[ABOUT THIS TASK]:
Pick the lines holding the string "Image" out of the records and copy them.

[DATA LISTING]:
[Start of Attachment]

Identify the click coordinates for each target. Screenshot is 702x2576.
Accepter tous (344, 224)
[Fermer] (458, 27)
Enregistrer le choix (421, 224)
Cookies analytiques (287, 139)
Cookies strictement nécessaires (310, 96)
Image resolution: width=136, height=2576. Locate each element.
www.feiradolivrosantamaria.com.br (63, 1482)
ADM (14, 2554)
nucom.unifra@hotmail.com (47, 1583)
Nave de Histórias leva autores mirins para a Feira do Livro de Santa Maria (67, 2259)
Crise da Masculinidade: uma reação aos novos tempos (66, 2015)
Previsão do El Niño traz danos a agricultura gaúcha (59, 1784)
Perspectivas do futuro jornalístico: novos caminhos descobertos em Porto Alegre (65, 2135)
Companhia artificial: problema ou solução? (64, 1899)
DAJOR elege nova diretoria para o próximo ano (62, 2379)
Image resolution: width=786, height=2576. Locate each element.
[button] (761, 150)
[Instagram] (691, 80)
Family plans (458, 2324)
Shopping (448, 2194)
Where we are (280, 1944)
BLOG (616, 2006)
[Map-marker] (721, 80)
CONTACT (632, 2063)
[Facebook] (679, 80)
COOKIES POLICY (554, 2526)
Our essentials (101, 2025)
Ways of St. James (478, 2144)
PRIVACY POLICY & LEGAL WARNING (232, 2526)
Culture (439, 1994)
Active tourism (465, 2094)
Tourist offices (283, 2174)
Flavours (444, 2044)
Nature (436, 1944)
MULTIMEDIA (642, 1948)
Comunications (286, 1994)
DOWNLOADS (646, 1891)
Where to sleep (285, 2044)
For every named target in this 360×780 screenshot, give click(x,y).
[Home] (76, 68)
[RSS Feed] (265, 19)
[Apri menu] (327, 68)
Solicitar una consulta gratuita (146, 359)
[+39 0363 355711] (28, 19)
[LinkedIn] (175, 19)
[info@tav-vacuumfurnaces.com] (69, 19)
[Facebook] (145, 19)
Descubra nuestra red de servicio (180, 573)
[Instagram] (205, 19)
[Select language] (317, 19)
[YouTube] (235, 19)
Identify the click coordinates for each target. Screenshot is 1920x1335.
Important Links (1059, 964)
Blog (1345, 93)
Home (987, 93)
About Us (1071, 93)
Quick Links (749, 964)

[End of Attachment]

[RESPONSE AREA]:
Image resolution: width=136, height=2576. Locate each element.
Image resolution: width=786, height=2576. Locate each element.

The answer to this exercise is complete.